Clinical Research Coordinator (PST/EST/CST Timezone)

Remote Clinical Research Coordinator

Location:

Remote – U.S. Time Zones Preferred

Client:

This position is in partnership with a client of UniTriTeam, a leader in clinical research support and global staffing.

About the Role:

UniTriTeam is seeking a Remote Clinical Research Coordinator (CRC) to support one of our clinical research site clients. This position is fully remote and does not involve in-person patient interaction, but will require coordination and facilitation of remote patient visits, as well as all behind-the-scenes clinical trial support.

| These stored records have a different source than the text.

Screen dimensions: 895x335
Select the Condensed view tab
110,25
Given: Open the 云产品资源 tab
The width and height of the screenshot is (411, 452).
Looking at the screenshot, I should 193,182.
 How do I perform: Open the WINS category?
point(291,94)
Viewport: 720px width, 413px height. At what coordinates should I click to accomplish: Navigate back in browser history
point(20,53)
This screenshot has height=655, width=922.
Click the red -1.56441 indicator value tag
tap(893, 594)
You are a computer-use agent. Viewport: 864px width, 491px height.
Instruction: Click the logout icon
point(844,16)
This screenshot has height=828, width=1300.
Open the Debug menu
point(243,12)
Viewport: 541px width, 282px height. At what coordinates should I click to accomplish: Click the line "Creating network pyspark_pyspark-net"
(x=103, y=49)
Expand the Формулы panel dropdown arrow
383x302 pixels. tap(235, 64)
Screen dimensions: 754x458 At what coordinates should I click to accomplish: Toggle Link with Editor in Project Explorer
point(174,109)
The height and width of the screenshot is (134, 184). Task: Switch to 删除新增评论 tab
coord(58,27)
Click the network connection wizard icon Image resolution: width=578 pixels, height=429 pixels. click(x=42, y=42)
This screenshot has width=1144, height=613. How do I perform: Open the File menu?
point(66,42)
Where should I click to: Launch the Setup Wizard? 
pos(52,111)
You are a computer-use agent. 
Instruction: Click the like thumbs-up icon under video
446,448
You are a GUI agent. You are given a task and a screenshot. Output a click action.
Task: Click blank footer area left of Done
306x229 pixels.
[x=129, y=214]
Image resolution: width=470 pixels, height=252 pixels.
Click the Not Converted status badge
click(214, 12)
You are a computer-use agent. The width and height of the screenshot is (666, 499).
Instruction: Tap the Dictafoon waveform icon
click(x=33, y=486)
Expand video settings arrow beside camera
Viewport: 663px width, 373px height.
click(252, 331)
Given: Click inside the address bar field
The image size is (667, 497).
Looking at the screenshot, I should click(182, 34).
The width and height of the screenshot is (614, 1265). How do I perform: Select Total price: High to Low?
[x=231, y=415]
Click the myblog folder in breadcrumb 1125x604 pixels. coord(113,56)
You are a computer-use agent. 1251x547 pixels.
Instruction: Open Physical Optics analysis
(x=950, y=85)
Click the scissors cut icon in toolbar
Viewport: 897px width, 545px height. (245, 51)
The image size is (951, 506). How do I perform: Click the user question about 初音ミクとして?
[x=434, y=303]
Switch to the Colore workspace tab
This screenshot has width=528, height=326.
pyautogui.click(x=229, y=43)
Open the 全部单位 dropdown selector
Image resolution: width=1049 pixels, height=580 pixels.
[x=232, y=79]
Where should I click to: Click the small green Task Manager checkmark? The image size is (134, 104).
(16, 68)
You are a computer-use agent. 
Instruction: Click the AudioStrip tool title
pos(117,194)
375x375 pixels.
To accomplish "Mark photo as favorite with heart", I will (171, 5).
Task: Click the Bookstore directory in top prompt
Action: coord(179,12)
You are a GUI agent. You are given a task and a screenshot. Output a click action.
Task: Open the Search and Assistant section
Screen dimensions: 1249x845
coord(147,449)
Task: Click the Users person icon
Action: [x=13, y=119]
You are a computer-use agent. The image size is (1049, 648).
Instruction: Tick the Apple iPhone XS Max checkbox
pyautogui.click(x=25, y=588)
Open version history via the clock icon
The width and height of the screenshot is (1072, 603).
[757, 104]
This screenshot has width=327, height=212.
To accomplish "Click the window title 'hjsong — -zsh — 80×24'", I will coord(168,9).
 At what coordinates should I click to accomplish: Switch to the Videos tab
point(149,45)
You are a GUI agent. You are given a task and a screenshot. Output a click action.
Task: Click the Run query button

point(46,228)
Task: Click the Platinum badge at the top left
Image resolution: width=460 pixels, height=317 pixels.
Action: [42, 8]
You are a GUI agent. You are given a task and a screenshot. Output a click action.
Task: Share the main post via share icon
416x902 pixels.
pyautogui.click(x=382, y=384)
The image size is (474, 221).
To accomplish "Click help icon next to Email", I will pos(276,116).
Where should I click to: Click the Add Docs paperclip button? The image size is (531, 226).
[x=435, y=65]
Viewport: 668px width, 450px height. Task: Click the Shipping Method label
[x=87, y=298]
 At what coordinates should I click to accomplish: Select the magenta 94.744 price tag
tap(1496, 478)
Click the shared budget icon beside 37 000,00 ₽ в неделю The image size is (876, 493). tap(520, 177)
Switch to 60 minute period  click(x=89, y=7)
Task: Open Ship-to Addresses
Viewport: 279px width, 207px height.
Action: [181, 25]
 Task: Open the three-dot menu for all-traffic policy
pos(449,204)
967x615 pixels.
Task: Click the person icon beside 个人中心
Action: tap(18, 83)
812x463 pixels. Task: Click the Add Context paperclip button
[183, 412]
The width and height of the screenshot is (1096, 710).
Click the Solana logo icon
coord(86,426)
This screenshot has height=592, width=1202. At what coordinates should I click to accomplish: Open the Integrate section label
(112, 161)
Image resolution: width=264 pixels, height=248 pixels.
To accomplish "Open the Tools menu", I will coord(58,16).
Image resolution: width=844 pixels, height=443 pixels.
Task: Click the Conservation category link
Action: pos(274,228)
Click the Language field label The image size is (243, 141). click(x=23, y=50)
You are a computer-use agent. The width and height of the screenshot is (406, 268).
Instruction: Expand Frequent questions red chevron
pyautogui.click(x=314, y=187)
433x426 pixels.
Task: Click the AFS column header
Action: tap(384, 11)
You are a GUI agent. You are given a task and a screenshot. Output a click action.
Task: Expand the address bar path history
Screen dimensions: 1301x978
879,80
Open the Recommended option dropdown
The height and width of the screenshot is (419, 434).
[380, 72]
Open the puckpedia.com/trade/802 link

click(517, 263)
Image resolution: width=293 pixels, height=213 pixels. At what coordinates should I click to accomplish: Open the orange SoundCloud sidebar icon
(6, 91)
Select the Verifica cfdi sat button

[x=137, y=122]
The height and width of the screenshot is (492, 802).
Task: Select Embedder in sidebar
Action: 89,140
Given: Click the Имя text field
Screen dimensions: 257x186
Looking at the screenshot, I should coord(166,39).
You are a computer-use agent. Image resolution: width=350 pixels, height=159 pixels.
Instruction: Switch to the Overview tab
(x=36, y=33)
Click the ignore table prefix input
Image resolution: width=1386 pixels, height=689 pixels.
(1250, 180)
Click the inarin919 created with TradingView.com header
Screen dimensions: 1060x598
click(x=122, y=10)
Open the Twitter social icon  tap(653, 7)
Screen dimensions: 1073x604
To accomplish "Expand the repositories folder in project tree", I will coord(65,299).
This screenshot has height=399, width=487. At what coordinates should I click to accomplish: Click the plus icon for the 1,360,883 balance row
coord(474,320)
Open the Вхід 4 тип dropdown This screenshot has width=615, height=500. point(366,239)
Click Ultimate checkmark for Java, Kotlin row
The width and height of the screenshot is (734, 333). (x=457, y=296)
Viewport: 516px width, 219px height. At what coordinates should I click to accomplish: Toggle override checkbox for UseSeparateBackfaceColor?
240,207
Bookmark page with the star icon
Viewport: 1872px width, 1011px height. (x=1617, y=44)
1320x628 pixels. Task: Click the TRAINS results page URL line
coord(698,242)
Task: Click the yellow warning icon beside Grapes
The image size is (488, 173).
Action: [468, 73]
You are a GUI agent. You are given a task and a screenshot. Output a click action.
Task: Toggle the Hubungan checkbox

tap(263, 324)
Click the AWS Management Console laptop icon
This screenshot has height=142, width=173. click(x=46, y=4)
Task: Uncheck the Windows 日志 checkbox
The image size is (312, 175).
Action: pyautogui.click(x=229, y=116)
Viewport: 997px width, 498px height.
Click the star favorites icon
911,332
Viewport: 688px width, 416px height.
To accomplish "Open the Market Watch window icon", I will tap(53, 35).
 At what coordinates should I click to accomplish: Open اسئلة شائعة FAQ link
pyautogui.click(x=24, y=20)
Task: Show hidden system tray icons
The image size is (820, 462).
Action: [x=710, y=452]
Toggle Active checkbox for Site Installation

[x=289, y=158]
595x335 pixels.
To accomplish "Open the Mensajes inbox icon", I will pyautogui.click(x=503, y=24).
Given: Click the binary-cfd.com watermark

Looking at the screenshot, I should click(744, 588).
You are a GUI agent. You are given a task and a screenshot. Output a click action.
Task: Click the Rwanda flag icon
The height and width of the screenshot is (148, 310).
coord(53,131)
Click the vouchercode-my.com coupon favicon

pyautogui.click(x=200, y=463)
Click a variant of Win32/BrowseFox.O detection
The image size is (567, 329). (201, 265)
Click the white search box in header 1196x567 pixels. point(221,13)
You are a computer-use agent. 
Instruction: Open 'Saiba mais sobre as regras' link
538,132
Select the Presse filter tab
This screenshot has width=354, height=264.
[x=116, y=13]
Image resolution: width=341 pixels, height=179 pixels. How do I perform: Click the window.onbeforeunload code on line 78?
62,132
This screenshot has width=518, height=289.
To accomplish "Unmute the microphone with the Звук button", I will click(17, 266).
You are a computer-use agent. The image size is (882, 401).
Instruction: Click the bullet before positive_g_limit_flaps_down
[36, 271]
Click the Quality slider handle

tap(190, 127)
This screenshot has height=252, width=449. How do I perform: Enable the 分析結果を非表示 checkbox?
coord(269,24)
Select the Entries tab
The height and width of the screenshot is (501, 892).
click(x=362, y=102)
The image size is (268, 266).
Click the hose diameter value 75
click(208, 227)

The ideal candidate has strong communication skills, is detail-oriented, and has experience using CTMS platforms such as CRIO or Clinical Conductor.

Key Responsibilities:

• Coordinate day-to-day clinical trial operations in a remote capacity, ensuring compliance with study protocols and regulatory guidelines.
• Support and facilitate remote patient visits, including scheduling, documentation, and follow-up.
• Patient Recruitment support to include inclusion/exclusion understanding and qualifying patients for studies via phone.
• Maintain accurate and timely data entry in EDC and CTMS systems; manage query resolution.
• Assist with regulatory document management and remote IRB submissions and updates.
• Prepare for and participate in remote sponsor/CRO monitoring visits, audits, and inspections.
• Serve as a virtual liaison with sponsors, CROs, and internal site teams.
• Support study startup and closeout tasks, including remote collection and verification of essential documents.
• Monitor visit schedules and ensure all subject documentation is complete and up to date.

Required Qualifications:

• 2+ years of experience in clinical research coordination or clinical operations.
• Strong understanding of GCP, ICH, and FDA regulatory requirements.
• Proficiency with CTMS platforms – CRIO or Clinical Conductor strongly preferred.
• Fluent in English – both verbal and written communication required.
• Comfortable working independently in a fully remote setting across multiple time zones.
• Highly organized with strong attention to detail and documentation accuracy.
• Proficient in Microsoft Office Suite and remote communication platforms (Zoom, Teams, etc.).

Preferred Qualifications:

• Associate or Bachelor’s degree in health sciences or related field.
• Clinical research certification (e.g., ACRP, SoCRA).
• Prior experience supporting multi-site trials remotely.
• Bilingual proficiency is a plus.

Work Schedule:

Full-time (Remote), U.S. time zones (EST to PST)

Perks of Working with UniTriTeam:

• Work with a mission-driven organization transforming the clinical research industry.
• Fully remote work environment with global team collaboration.
• Exposure to innovative research sites and a wide variety of protocols.
• Professional development and growth opportunities.
• Supportive and inclusive team culture.